◆ TEXT SEGMENT:
# # # # #

His hymns show a truly religious nature, with a deep-rooted sense of sin and need, and an exalted joy in God. There is real critical acumen in the old epigram which represents Śiva as appraising the three great writers of the Dēvāram, or Śaivite hymn-book: "Sambandar praised himself; Sundarar praised Me for pelf; My Appar praised Me Myself."
God, the essentially unsearchable, in His grace will reveal Himself to men. (See the first of the legends told in the Introduction.) Athihai Viraṭṭānam, in the South Arcot District, is the shrine here commemorated.
The notable thing about our next verse is not so much the legend of the crushing of Rāvaṇa, who tried to storm the mountain Kailāsa, where Śiva had His heaven, but rather the thought of the devotee being stamped as the property of his god, a thought which recurs in other hymns. According to tradition Apparswami did receive the Hindu equivalent of St. Francis’ stigmata, the mark of Śiva's bull as if branded on his body. We cannot help recalling St. Paul's expression in Galatians vi. 17.
Here is the divine vision as the enraptured Śaivite sees it.
The singer, standing at the shrine of Tiruvalur (Ārūr) in the Tanjore district, muses over the ancient connection of his lord with the holy place, suggesting that it began before the creation, before Śiva wrought his greatest marvels, perhaps even before the one Supreme, Īśvara, expanded into the triad Brahmā, Vishṇu and Rudra.
It is often said, not without truth, that Hinduism fails to create a strong sense of sin. But there are great exceptions: witness the following verses, samples of many, taken from a hymn which trembles with feeling. The author is sunk in sin. Or he has been like a swing, flying first toward evil and then towards God; but now, joy! the cord has snapped, and he lies fixed at his Lord's feet. Yet the old mood returns; his soul is bound and drugged with sleep, and life has no joys to offer unless God will save.
Fresh pictures in another hymn set forth his sad condition. God's vessels are full of the sweetness of grace, but his spoon has no handle. He feels himself in the deadly grasp of fate, like the frog in the cruel mouth of the snake which is slowly swallowing it down. Or he is on a raft on the sea of life, wrecked on the rock of lust.
It would be hard to find a more comprehensive confession of sin than our next stanza from another hymn.

# # # # #

◆ DIRECTION: Carry on the commentary on Appar's Śaivite hymns, starting right after its final sentence.

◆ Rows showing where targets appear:
# # # # #

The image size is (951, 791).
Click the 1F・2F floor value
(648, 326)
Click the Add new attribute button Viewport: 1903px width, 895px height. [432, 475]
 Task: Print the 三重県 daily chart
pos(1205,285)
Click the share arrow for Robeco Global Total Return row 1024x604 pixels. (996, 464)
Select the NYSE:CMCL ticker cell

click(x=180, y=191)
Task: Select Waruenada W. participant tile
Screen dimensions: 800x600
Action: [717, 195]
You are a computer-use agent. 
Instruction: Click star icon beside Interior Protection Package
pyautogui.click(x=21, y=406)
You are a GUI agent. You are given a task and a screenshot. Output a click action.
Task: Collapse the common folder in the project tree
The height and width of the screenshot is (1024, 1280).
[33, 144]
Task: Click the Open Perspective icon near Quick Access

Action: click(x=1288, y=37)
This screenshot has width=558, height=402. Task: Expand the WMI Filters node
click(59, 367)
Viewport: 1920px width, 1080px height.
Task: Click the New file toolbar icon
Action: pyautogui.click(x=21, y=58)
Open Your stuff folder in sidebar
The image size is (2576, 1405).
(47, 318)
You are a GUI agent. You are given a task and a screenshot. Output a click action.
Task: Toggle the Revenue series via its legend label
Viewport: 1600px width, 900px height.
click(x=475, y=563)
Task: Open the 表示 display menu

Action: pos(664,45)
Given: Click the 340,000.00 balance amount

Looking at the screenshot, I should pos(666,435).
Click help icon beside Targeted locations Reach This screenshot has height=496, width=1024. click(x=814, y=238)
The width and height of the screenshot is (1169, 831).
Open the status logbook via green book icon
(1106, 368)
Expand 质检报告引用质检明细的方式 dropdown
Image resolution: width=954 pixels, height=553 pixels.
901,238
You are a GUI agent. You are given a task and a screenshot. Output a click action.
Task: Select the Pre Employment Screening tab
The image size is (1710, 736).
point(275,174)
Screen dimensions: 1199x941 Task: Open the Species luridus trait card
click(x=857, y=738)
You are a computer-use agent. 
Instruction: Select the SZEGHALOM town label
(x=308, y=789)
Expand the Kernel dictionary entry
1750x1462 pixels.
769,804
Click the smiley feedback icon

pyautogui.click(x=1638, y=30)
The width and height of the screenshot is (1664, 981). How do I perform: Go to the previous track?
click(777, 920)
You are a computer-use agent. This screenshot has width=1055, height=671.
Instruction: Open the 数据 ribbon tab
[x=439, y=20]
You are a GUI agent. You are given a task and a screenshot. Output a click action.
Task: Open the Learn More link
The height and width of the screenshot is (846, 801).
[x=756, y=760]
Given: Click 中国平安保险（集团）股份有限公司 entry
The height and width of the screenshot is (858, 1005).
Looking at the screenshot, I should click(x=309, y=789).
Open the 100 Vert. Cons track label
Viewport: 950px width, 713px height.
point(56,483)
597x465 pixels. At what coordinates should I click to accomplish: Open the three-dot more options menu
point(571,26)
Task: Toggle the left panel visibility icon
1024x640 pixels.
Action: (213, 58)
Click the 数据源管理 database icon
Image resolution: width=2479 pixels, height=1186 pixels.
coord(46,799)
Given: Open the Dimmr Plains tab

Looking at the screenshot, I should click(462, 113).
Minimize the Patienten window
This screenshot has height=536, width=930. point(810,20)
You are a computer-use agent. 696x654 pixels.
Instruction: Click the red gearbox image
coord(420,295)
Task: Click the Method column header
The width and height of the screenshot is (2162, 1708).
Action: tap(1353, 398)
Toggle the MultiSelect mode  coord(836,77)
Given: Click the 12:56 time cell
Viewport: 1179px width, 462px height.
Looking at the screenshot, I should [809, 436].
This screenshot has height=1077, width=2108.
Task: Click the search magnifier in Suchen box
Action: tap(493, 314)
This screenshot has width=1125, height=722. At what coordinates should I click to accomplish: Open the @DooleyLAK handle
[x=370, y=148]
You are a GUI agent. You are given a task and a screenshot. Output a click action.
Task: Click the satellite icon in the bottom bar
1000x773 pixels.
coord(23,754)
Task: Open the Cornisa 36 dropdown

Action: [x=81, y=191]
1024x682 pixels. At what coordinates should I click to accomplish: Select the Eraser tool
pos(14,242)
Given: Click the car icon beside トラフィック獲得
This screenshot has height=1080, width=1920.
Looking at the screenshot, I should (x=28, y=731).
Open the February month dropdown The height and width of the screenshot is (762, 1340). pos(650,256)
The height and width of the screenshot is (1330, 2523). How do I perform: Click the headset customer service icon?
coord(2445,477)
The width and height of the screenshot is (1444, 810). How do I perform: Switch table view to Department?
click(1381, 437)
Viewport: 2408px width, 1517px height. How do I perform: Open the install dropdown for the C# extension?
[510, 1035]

# # # # #

◆ ANSWER TO THIS PROBLEM:
We give next a series of stanzas in various metres from different hymns, in which the saint utters in song some of the joy which his religion has brought him. God has revealed mysteries to him which tongue cannot tell, and dwells in his life's innermost places. God is to him the fabled katpaha tree, supplying his every need. God is his all in all, and His presence is sweeter than melody or evening moonlight.
Often the Hindu devotee asks and re-asks the fundamental question 'Who am I?', coming to the saddest of conclusions, but setting against the background of his delusive life of self the great reality of God, to worship whom is to find release from the prison-house of personality.
Our next hymn with the short-lined verses (nos. 43 to 48) is a kind of Śaivite consecration hymn, mentioning successively various parts of the body—head, eyes, cars—to be given to the worship of Śiva. Verse 46 must sound sadly to a Śaivite, for it is frequently sung in the ears of the dying, as a plaintive appeal to think of God. Verse 47 rises far above the usual ideas of future absorption to the thought of a blissful state of communion with and praise of God.
The mystic can never be a satisfied ceremonialist. These Śaivite devotees commonly praise the god of a particular shrine in language which might suggest that Śiva is only to be found there. And everyone who knows India remembers the ceaseless streams of pilgrims journeying to the Ganges or the Cauvery (Tamil Kāviri), to Rāmēśwaram or Cape Comorin or a hundred other holy places. But with a fine inconsistency these ancient singers sometimes point men away from externalities to a worship inward and spiritual; witness the following hymn. As to the terms used, in v. 50, Vedas are the religious works of the highest authority, Śāstras are philosophical and practical works based on them, while Vēdāngas are sciences subordinate to the Vedas, and there are six of them.
It looks like a sudden drop when the same writer in our next hymn seems to say that everything depends upon the pronunciation of the five sacred syllables which can be translated 'Hail, Śiva!' In the later development of Śaivism the pronunciation of these syllables was exalted into a primary religious duty. But in the creative period in which these hymns were written the name probably stood for the person, so that we have here a religious 'calling upon the name of
the Lord' in the devotion of worship. In the first stanza there is a remarkable use of the term 'Word.' Modern Śaivites identify this 'Word' with Umā, Śiva's consort. We can compare the Sanskrit Vāk (Word) in the Ṛig Vēda.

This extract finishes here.